**RECORD EXTRACTS**

----

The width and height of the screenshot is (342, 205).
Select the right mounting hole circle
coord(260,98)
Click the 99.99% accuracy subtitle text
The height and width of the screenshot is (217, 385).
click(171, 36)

----

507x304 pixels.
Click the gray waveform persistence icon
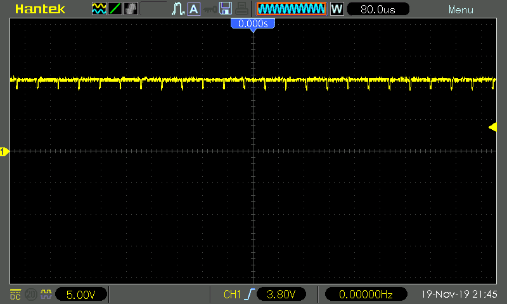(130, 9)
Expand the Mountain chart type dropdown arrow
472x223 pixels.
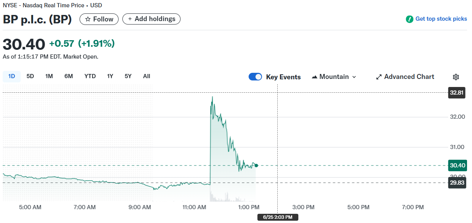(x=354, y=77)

----

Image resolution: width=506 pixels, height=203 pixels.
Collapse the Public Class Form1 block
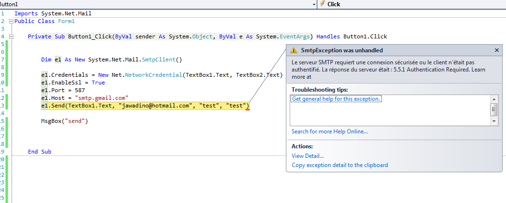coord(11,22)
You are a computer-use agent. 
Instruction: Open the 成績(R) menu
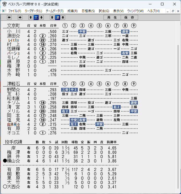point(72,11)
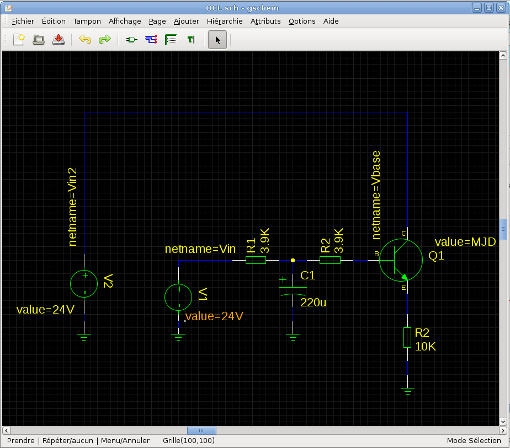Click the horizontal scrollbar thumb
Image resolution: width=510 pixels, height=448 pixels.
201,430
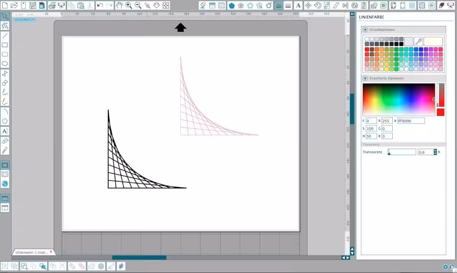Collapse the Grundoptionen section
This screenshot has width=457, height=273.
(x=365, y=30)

----

**INSTRUCTIONS TO FOLLOW**
Given the listing above, retype only the span of lines from the line with "Image resolution: width=506" up to and including the line with "You are a computer-use agent.", exactly as it stands and without pictures.

**YOUR RESPONSE**
Image resolution: width=506 pixels, height=203 pixels.
Collapse the Public Class Form1 block
coord(11,22)
You are a computer-use agent. 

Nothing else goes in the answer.